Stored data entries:
○ ○ ○ ○
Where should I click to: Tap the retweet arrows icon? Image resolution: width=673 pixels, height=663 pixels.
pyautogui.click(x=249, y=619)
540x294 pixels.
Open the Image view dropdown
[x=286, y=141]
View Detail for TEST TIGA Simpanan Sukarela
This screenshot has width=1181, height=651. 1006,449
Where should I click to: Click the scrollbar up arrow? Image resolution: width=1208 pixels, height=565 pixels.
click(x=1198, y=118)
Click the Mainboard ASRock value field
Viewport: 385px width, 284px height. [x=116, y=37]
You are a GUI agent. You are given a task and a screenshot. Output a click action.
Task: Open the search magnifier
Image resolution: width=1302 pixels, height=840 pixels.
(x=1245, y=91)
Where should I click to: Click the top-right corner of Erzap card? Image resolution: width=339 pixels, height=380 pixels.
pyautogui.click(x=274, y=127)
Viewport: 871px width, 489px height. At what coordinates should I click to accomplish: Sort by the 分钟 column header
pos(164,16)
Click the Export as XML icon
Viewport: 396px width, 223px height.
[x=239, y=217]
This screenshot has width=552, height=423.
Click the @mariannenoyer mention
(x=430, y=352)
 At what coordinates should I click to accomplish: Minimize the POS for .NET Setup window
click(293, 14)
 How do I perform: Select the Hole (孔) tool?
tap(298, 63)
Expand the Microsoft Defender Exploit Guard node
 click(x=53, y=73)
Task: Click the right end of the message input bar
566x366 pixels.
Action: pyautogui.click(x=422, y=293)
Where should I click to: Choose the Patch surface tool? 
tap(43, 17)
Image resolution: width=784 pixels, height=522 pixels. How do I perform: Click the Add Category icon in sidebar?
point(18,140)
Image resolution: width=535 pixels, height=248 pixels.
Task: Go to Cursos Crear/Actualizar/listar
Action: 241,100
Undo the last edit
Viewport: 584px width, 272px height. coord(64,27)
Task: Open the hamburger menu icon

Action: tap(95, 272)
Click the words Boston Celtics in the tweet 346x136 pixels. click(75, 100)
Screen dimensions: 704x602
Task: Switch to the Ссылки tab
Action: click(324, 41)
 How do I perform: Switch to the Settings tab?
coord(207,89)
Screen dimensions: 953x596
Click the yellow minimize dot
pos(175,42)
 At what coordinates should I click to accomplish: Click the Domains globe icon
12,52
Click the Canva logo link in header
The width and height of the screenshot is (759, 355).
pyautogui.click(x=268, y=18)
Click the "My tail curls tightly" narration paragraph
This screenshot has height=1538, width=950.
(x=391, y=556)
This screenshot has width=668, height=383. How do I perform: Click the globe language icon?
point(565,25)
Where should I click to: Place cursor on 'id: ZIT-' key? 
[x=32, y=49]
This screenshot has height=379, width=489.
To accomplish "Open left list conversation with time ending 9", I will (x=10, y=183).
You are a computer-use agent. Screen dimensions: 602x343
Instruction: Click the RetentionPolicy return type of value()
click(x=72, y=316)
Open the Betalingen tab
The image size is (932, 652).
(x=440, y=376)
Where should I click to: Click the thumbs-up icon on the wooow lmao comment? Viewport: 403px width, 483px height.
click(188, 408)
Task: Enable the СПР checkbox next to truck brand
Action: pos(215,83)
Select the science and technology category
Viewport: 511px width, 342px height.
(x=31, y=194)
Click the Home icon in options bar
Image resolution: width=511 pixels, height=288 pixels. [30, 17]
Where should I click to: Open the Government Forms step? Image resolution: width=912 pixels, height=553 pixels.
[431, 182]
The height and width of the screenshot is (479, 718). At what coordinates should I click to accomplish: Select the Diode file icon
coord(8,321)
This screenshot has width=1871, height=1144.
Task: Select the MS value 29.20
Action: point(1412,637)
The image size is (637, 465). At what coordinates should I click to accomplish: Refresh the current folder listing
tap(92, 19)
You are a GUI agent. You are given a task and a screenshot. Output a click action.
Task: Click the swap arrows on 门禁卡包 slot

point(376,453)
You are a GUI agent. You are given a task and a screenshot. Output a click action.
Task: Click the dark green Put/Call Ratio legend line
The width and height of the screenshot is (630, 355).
○ ○ ○ ○
** TASK BRIEF **
Give all of the entries again, word for word.

** WRITTEN ANSWER **
Where should I click to: Tap the retweet arrows icon? Image resolution: width=673 pixels, height=663 pixels.
pyautogui.click(x=249, y=619)
540x294 pixels.
Open the Image view dropdown
[x=286, y=141]
View Detail for TEST TIGA Simpanan Sukarela
This screenshot has width=1181, height=651. 1006,449
Where should I click to: Click the scrollbar up arrow? Image resolution: width=1208 pixels, height=565 pixels.
click(x=1198, y=118)
Click the Mainboard ASRock value field
Viewport: 385px width, 284px height. [x=116, y=37]
You are a GUI agent. You are given a task and a screenshot. Output a click action.
Task: Open the search magnifier
Image resolution: width=1302 pixels, height=840 pixels.
(x=1245, y=91)
Where should I click to: Click the top-right corner of Erzap card? Image resolution: width=339 pixels, height=380 pixels.
pyautogui.click(x=274, y=127)
Viewport: 871px width, 489px height. At what coordinates should I click to accomplish: Sort by the 分钟 column header
pos(164,16)
Click the Export as XML icon
Viewport: 396px width, 223px height.
[x=239, y=217]
This screenshot has width=552, height=423.
Click the @mariannenoyer mention
(x=430, y=352)
 At what coordinates should I click to accomplish: Minimize the POS for .NET Setup window
click(293, 14)
 How do I perform: Select the Hole (孔) tool?
tap(298, 63)
Expand the Microsoft Defender Exploit Guard node
 click(x=53, y=73)
Task: Click the right end of the message input bar
566x366 pixels.
Action: pyautogui.click(x=422, y=293)
Where should I click to: Choose the Patch surface tool? 
tap(43, 17)
Image resolution: width=784 pixels, height=522 pixels. How do I perform: Click the Add Category icon in sidebar?
point(18,140)
Image resolution: width=535 pixels, height=248 pixels.
Task: Go to Cursos Crear/Actualizar/listar
Action: 241,100
Undo the last edit
Viewport: 584px width, 272px height. coord(64,27)
Task: Open the hamburger menu icon

Action: tap(95, 272)
Click the words Boston Celtics in the tweet 346x136 pixels. click(75, 100)
Screen dimensions: 704x602
Task: Switch to the Ссылки tab
Action: click(324, 41)
 How do I perform: Switch to the Settings tab?
coord(207,89)
Screen dimensions: 953x596
Click the yellow minimize dot
pos(175,42)
 At what coordinates should I click to accomplish: Click the Domains globe icon
12,52
Click the Canva logo link in header
The width and height of the screenshot is (759, 355).
pyautogui.click(x=268, y=18)
Click the "My tail curls tightly" narration paragraph
This screenshot has height=1538, width=950.
(x=391, y=556)
This screenshot has width=668, height=383. How do I perform: Click the globe language icon?
point(565,25)
Where should I click to: Place cursor on 'id: ZIT-' key? 
[x=32, y=49]
This screenshot has height=379, width=489.
To accomplish "Open left list conversation with time ending 9", I will (x=10, y=183).
You are a computer-use agent. Screen dimensions: 602x343
Instruction: Click the RetentionPolicy return type of value()
click(x=72, y=316)
Open the Betalingen tab
The image size is (932, 652).
(x=440, y=376)
Where should I click to: Click the thumbs-up icon on the wooow lmao comment? Viewport: 403px width, 483px height.
click(188, 408)
Task: Enable the СПР checkbox next to truck brand
Action: pos(215,83)
Select the science and technology category
Viewport: 511px width, 342px height.
(x=31, y=194)
Click the Home icon in options bar
Image resolution: width=511 pixels, height=288 pixels. [30, 17]
Where should I click to: Open the Government Forms step? Image resolution: width=912 pixels, height=553 pixels.
[431, 182]
The height and width of the screenshot is (479, 718). At what coordinates should I click to accomplish: Select the Diode file icon
coord(8,321)
This screenshot has width=1871, height=1144.
Task: Select the MS value 29.20
Action: point(1412,637)
The image size is (637, 465). At what coordinates should I click to accomplish: Refresh the current folder listing
tap(92, 19)
You are a GUI agent. You are given a task and a screenshot. Output a click action.
Task: Click the swap arrows on 门禁卡包 slot

point(376,453)
You are a GUI agent. You are given a task and a screenshot. Output a click action.
Task: Click the dark green Put/Call Ratio legend line
The width and height of the screenshot is (630, 355).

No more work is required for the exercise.